The last Worksheet concerns Bishops, whose ministry by the Lord’s will structures the communion of the Church. How should it be renewed and promoted in order to be exercised in a manner appropriate to a synodal Church? Most of us here are bishops. This question cannot but challenge us in a particular way, because the answer will have a direct impact on our everyday lives, on the way we manage our time, on the priorities of our agenda, on the expectations of the People of God towards us, and on the way we conceive our mission.

We must be well aware of the degree and intensity of our involvement. And when we are so involved in a particular question or reality, we need even more the courage to take a step back to authentically listen to others, make room within ourselves for their word and ask what the Spirit is suggesting to us through them. This applies to the way we listen to those who are not bishops and who are therefore bearers of a different point of view, but also to other bishops because, in the end, each of us has his own way of being a bishop. Sharing our own experience of episcopacy and how this has changed over time, can be of great help.

Making space for each other's words is a focus that we must continue to cultivate in these days, as the method of conversation in the Spirit becomes more familiar to us. Facilitators report that on average Circuli Minores have a harder time during the second round. This is precisely the moment when each person is called upon for a moment to put aside their point of view, their own thinking, in order to pay attention to the resonances that listening to others arouses within them. It is not a prolongation of the first round, but an opportunity to open to something new, something we may never have thought of in that way. This is the gift the Spirit has in store for each of us. The same attention to listening must then continue during the General Congregations: as we have often been reminded in the past few days, free interventions should express the resonances with the insights shared by the groups immediately before. For this reason, it will be important that more and more the reports of the Circuli Minores and the interventions of the rapporteurs present the points of convergence and divergence, but above all the questions to be explored and the proposals for concrete steps to be taken during the coming year.

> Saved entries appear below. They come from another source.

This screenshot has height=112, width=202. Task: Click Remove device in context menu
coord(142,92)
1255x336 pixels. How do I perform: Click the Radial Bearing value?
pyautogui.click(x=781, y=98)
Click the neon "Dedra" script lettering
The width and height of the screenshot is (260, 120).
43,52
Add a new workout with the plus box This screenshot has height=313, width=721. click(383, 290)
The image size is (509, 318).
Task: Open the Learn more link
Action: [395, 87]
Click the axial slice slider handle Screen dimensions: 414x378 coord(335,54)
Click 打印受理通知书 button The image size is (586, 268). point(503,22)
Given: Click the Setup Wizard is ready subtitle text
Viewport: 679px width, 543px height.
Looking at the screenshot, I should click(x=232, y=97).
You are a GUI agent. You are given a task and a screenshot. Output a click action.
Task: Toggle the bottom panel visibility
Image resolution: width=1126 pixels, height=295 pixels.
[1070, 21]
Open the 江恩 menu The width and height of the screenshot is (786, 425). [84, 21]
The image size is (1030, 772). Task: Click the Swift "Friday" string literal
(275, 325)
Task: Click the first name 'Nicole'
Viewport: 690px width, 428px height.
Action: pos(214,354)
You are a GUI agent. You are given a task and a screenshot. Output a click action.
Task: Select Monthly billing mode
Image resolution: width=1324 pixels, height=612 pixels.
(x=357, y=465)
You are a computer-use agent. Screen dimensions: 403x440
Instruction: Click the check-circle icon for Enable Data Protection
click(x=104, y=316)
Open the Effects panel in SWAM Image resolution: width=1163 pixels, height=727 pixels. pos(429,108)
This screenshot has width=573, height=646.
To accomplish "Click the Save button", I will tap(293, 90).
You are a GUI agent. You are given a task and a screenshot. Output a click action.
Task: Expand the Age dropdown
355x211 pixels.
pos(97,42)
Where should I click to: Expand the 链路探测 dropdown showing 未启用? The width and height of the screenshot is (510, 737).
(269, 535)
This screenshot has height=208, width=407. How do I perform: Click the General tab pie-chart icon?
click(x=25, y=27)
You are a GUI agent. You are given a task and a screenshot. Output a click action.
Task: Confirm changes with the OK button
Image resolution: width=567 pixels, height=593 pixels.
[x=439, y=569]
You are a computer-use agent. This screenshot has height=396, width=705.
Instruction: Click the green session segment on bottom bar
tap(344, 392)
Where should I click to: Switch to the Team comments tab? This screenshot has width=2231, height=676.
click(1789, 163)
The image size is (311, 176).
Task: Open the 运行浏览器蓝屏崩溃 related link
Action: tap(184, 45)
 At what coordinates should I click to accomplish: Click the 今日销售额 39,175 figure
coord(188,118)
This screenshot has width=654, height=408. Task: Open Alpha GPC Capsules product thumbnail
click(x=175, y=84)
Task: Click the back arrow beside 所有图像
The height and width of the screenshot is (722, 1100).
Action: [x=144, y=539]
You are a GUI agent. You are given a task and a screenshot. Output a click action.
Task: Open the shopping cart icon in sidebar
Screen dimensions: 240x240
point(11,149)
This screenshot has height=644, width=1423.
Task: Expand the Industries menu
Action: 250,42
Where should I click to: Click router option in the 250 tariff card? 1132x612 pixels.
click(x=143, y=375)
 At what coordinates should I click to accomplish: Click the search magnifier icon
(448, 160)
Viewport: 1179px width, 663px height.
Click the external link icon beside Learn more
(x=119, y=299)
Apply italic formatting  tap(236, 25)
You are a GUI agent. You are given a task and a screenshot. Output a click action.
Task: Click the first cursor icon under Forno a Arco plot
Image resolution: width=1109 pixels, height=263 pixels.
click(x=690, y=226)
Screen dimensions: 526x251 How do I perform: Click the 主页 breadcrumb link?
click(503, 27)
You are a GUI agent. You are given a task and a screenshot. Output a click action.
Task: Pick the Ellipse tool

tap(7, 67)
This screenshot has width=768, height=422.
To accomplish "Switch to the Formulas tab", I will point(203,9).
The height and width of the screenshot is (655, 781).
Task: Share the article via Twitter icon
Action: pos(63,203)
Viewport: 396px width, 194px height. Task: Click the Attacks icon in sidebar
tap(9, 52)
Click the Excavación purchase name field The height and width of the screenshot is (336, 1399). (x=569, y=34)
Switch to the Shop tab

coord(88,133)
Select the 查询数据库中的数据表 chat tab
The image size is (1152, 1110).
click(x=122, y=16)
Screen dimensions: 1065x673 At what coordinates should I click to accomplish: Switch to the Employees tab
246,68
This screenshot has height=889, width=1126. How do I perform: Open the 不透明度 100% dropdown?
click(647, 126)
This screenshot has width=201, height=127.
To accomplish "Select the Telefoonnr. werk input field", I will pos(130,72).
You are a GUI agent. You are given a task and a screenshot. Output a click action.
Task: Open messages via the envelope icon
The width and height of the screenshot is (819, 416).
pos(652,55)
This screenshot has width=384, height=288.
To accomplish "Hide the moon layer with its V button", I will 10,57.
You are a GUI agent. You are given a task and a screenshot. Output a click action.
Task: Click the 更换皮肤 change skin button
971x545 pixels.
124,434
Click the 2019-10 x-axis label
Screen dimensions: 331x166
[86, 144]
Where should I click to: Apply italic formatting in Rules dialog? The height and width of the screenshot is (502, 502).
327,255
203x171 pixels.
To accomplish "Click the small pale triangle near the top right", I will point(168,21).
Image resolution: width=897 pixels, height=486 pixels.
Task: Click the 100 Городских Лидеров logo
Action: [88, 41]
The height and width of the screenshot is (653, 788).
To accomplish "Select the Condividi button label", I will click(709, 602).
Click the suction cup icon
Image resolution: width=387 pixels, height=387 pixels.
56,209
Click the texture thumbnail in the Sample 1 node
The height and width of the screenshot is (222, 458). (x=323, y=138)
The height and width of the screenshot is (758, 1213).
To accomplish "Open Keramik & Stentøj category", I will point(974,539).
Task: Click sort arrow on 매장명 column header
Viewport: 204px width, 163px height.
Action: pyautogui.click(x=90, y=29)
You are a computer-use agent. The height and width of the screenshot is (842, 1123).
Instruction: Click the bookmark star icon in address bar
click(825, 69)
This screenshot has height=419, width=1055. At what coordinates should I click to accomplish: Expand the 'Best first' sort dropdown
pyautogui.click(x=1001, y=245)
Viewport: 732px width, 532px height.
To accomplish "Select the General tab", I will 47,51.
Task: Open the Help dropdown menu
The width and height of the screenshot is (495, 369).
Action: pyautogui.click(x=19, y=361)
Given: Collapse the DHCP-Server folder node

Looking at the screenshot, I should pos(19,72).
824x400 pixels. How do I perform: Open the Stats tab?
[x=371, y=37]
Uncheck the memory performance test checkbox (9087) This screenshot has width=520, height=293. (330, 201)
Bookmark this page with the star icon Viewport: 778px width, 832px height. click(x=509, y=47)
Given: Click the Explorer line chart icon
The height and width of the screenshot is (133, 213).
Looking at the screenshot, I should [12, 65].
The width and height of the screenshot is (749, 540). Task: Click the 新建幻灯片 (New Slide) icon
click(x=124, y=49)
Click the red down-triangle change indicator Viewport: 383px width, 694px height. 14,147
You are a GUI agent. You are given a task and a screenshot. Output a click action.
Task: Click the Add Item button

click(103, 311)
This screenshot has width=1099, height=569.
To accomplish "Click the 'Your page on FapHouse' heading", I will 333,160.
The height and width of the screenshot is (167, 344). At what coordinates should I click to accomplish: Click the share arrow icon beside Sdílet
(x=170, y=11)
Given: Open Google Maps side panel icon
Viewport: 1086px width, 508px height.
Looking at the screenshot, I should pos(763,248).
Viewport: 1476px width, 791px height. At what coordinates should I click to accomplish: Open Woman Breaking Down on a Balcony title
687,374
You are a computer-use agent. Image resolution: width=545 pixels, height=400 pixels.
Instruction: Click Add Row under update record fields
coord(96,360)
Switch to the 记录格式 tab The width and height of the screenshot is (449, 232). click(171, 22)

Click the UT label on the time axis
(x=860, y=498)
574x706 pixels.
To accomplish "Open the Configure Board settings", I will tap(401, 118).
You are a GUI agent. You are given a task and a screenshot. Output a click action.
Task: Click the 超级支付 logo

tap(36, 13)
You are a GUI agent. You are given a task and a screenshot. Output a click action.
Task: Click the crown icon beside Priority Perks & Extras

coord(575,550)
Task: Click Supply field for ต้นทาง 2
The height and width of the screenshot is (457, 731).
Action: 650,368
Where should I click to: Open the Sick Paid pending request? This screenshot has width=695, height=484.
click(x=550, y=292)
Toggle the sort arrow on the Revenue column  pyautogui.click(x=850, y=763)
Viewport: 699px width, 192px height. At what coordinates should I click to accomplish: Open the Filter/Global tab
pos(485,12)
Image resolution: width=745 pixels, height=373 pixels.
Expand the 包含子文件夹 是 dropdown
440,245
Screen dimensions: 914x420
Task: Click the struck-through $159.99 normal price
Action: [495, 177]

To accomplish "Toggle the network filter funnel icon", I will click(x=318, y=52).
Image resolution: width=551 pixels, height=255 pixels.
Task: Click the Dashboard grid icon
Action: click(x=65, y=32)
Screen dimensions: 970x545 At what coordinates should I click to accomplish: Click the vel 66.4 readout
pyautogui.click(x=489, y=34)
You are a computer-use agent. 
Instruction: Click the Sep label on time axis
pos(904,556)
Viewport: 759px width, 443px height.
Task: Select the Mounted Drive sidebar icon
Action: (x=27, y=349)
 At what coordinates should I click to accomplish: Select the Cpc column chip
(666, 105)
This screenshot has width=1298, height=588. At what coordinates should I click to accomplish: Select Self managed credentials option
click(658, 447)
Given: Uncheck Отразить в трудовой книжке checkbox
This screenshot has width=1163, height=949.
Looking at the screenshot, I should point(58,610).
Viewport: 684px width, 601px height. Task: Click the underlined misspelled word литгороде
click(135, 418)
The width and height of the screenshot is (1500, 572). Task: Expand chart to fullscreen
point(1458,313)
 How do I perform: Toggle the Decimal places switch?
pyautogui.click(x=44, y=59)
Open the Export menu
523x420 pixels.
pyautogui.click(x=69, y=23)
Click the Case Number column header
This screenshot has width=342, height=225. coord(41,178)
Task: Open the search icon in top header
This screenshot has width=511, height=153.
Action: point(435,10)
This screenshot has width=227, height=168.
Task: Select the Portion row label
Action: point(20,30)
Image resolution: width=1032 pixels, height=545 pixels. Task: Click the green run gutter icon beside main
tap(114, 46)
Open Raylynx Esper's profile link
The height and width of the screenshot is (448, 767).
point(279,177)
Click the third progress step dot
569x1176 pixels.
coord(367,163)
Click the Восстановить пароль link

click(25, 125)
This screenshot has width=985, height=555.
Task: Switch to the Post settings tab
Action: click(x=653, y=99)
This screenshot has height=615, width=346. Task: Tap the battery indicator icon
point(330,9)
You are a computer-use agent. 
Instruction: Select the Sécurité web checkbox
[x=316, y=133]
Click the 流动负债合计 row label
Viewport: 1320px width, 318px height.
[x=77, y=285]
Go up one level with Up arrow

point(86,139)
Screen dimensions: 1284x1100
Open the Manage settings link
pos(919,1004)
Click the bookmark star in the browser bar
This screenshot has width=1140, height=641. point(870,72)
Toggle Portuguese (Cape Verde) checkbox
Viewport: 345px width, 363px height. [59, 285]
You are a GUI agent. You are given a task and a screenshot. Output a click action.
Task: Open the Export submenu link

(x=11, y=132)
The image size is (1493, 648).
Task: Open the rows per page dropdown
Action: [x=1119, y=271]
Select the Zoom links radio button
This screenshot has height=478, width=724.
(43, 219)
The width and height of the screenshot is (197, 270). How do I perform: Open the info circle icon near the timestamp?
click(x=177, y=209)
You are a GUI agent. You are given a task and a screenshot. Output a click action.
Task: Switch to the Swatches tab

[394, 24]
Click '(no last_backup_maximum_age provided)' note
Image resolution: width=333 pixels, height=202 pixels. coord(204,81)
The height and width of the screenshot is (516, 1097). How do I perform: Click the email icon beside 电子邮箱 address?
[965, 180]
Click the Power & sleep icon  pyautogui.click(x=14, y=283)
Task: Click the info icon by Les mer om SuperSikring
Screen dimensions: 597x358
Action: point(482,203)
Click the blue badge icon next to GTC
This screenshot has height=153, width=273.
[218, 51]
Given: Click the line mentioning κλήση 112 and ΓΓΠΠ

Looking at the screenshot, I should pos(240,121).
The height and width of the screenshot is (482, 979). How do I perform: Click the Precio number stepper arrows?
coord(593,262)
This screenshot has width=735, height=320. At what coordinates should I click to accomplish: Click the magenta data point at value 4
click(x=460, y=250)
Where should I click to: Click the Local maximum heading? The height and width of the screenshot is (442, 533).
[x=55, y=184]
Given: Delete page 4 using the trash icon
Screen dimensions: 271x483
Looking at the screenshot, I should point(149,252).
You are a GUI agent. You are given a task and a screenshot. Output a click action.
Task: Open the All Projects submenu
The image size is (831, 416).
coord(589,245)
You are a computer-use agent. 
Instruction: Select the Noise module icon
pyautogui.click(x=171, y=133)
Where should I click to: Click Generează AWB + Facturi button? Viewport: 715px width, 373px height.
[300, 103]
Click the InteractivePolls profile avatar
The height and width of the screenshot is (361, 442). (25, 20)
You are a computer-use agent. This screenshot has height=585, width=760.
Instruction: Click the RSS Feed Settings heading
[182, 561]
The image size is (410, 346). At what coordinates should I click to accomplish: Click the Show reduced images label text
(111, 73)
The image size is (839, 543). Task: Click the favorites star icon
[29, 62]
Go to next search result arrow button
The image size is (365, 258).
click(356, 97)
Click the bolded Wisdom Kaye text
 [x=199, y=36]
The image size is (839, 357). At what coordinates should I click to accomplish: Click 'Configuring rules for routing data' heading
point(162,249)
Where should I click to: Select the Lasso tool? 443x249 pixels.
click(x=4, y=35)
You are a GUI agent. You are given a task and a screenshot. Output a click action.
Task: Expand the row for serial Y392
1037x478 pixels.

As you have seen, in this Module we touch on some of the key points of our Synod. Let us not give hasty answers that do not consider all the aspects of these difficult questions. We have theologians we can consult, and we have time to pray and deepen the questions we identify now in order to come to a conclusion in the second session of October 2024.

I thank the Lord for each one of us, for our personal experience, for living our ministry, for walking with Christ in the times which are ours. I also thank those who help us carry on this reflection: Mother Ignazia Angelini with her biblical insights, Prof. Carlos Galli with theological insights, and those who will offer their testimonies after them. They help us to go deeper into the themes and questions and, above all, to frame them. In light of what we hear in this introductory session, everyone can revise the speech they had prepared for the first round of Circuli Minores this afternoon.

I wish each of us and all of us as an Assembly a time of fruitful listening to the Spirit.